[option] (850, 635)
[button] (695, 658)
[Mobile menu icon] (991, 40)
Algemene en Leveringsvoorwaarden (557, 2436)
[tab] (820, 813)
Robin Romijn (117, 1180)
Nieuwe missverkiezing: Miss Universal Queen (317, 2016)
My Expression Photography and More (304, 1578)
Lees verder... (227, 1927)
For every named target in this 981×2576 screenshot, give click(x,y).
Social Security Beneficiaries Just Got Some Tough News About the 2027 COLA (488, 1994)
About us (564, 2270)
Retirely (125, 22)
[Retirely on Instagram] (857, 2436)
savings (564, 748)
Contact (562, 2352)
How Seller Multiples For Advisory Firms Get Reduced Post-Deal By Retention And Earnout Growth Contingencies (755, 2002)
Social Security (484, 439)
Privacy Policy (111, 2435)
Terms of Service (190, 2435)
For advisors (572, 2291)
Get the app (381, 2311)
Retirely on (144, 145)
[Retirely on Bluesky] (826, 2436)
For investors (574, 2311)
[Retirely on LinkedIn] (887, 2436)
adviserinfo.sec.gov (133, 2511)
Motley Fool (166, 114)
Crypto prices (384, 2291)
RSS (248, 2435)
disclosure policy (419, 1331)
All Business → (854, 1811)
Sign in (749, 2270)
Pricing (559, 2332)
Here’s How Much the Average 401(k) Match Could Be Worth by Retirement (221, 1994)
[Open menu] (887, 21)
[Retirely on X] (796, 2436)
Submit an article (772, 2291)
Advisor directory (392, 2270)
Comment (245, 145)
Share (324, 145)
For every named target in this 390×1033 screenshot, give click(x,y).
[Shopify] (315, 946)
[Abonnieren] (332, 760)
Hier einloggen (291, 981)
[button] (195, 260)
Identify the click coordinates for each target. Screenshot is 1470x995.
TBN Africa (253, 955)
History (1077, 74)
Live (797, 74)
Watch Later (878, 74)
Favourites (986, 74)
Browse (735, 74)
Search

───

(THE PROBLEM): Write out all the records above again, exactly as they stand.

(REPLY):
[option] (850, 635)
[button] (695, 658)
[Mobile menu icon] (991, 40)
Algemene en Leveringsvoorwaarden (557, 2436)
[tab] (820, 813)
Robin Romijn (117, 1180)
Nieuwe missverkiezing: Miss Universal Queen (317, 2016)
My Expression Photography and More (304, 1578)
Lees verder... (227, 1927)
For every named target in this 981×2576 screenshot, give click(x,y).
Social Security Beneficiaries Just Got Some Tough News About the 2027 COLA (488, 1994)
About us (564, 2270)
Retirely (125, 22)
[Retirely on Instagram] (857, 2436)
savings (564, 748)
Contact (562, 2352)
How Seller Multiples For Advisory Firms Get Reduced Post-Deal By Retention And Earnout Growth Contingencies (755, 2002)
Social Security (484, 439)
Privacy Policy (111, 2435)
Terms of Service (190, 2435)
For advisors (572, 2291)
Get the app (381, 2311)
Retirely on (144, 145)
[Retirely on Bluesky] (826, 2436)
For investors (574, 2311)
[Retirely on LinkedIn] (887, 2436)
adviserinfo.sec.gov (133, 2511)
Motley Fool (166, 114)
Crypto prices (384, 2291)
RSS (248, 2435)
disclosure policy (419, 1331)
All Business → (854, 1811)
Sign in (749, 2270)
Pricing (559, 2332)
Here’s How Much the Average 401(k) Match Could Be Worth by Retirement (221, 1994)
[Open menu] (887, 21)
[Retirely on X] (796, 2436)
Submit an article (772, 2291)
Advisor directory (392, 2270)
Comment (245, 145)
Share (324, 145)
For every named target in this 390×1033 screenshot, give click(x,y).
[Shopify] (315, 946)
[Abonnieren] (332, 760)
Hier einloggen (291, 981)
[button] (195, 260)
Identify the click coordinates for each target. Screenshot is 1470x995.
TBN Africa (253, 955)
History (1077, 74)
Live (797, 74)
Watch Later (878, 74)
Favourites (986, 74)
Browse (735, 74)
Search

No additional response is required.